Using Satellite Images

Before visiting a lake you’ve never skated on before, it can be useful to search for recent satellite images of the lake. Satellites pass over New England every few days, and if the skies are cloud-free, crystal-clear images can be obtained.
As of November 2025, some of the best images can be found on the Sentinel Hub EO Browser by following these steps:
1. Go to this link to see New Hampshire’s Lakes Region: https://apps.sentinel-hub.com/eo-browser/?zoom=11&lat=43.62663&lng=-71.58417
If this isn’t your area of interest, pan and zoom to the correct area.
2. Satellite websites are constantly changing. During the 2025-26 ice season, you can sign up for a free account by entering an email address and password. After a 30-day free trial you’ll have to upgrade to a paid account, which costs 30 Euros a month (about $35). If you don’t want to upgrade, you can create another free account using a different email address, or you can switch to the Copernicus browser, which is free. I’ve never used Copernicus, so I can’t show you how to use it, but you can learn it on your own.
3. In the screenshot on the upper right, note that satellite Sentinel-2 is selected by default, with a blue check mark next to it. This satellite usually provides the highest-quality images, so don’t change the selection. Toward the lower left of the screen, you’ll see a large green button labeled ‘Search’ . Click it.
4. A list of satellite image ‘thumbnails’ will be displayed on the left side of your screen. Each image has a date, with the newest at the top. Select the most recent cloud-free image and click ‘Visualize’. If none of the displayed thumbnail images are cloud-free, go up to the ‘Date’ field and use the back-arrow or the calendar icon to go back in time until you find a cloud-free image. Then click ‘Visualize’.
5. Click ‘False color’ to view an enhanced image that increases the contrast between land and water, snow and ice, and even differentiates between black ice and gray ice.
6. You’ll see an image like the one in the lower right. Practice identifying the following types of features:
a. DARK RED - Forested land
b. SOLID WHITE - Snow-covered fields, or snow-covered ice
c. LIGHT GRAY & LIGHT BLUE - Gray ice. Lighter shades are weak snow ice with a high air content; darker shades are solid dark gray ice with fewer air bubbles)
d. DARK GRAY - Older black ice. It may be crisscrossed by thin gray or blue lines, which represent cracks or pressure ridges.
e. SOLID BLACK - Open water or new black ice. It is impossible to distinguish between them in a satellite image, so on-site inspection is required.

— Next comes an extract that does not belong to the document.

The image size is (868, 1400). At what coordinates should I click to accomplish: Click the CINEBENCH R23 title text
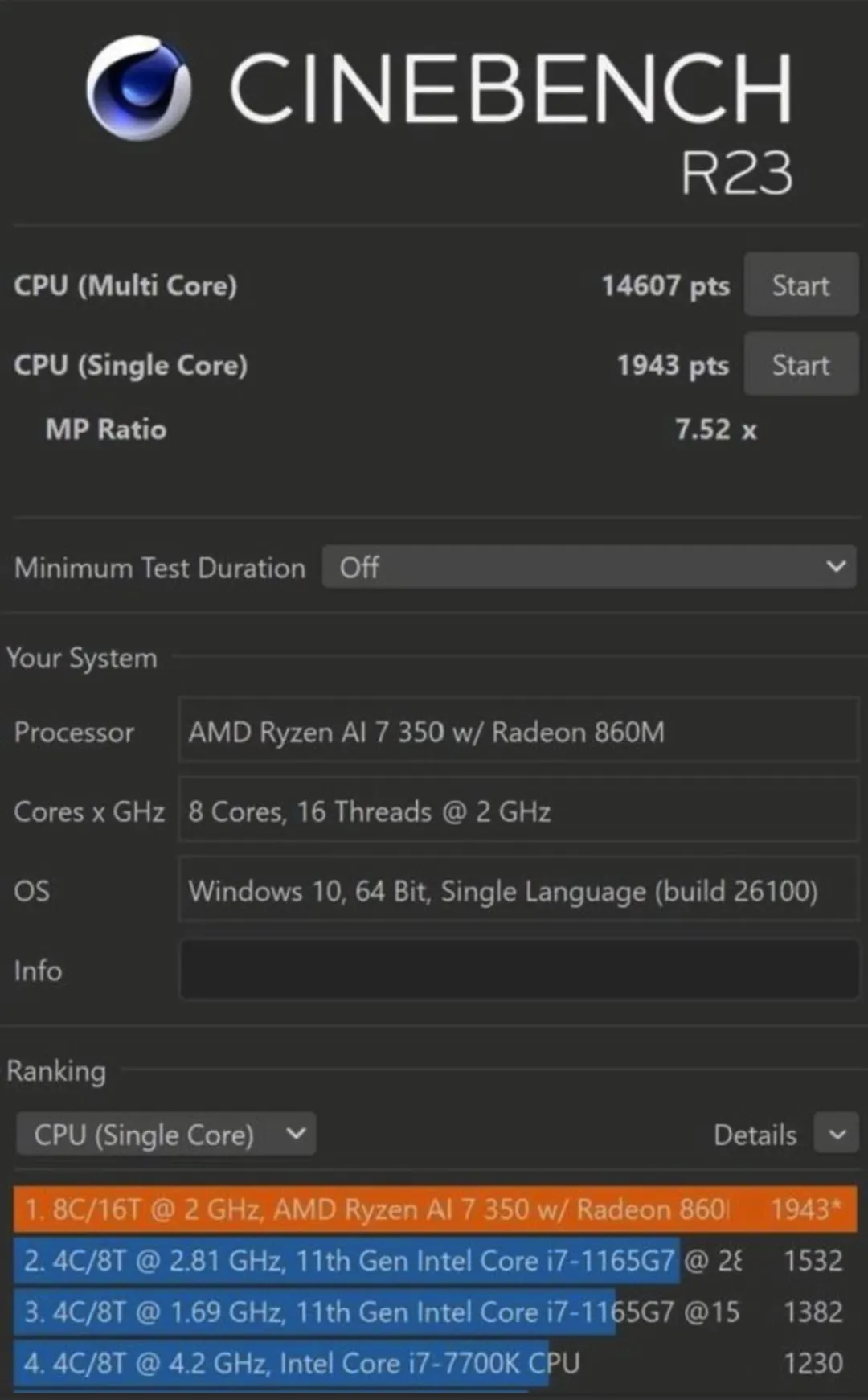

Below left: False-color image of Newfound Lake, New Hampshire, January 21, 2025. Black strips are black ice. Adjacent light blue lines are healed pressure ridges (gray ice). White areas are snow-covered. Red is forested land.
Below right: On a strip of black ice next to a healed pressure ridge. This pressure ridge was bordered by black ice on both sides, but most ridges had black ice only on the downwind (southeast) side.

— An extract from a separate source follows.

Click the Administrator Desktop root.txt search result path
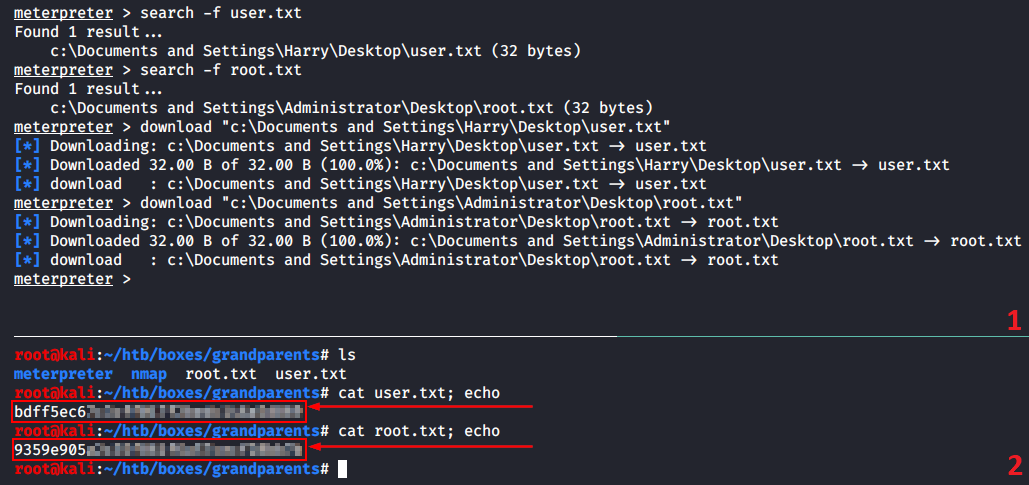coord(350,107)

Far right: False-color image from Fort Peck Lake, Montana, January 26, 2025. Just like Newfound Lake above, Fort Peck was crisscrossed by pressure ridges with wide swaths of black ice adjacent to their south and east sides. The cause of this phenomenon on both lakes: Fierce northwest winds and blowing snow. When the snow blew across an active pressure ridge with water oozing out of it, the snowflakes melted and turned to slush, then eventually froze into gray ice. Meanwhile, on the downwind side of the pressure ridge, the wind scoured off the snow and exposed the black ice.

Screenshot above: Initial view showing a variety of satellite data sources, with the Sentinel-2 satellite pre-selected. (Click the green ‘Search’ button)
Screenshot below left: ‘Thumbnail’ views of the three most recent satellite images. The uppermost image, from April 8th 2024, has near-perfect clarity with zero cloud cover. The middle and lower images, from just two days earlier, are useless because cloud cover is 98% to 99%. (Select an image and click ‘Visualize’, or scroll down to see older images.)
Screenshot below right: Selecting an enhanced color scheme to accentuate the contrast between different types of ice. (Click the red circle labeled ‘False color’)

Below: False-color image of northern Lake Winnipesaukee, New Hampshire from early February 2024, showing older gray ice in light blue, newer black ice in dark gray, open water in solid black, forest land in red, and snow-covered fields and ponds in white.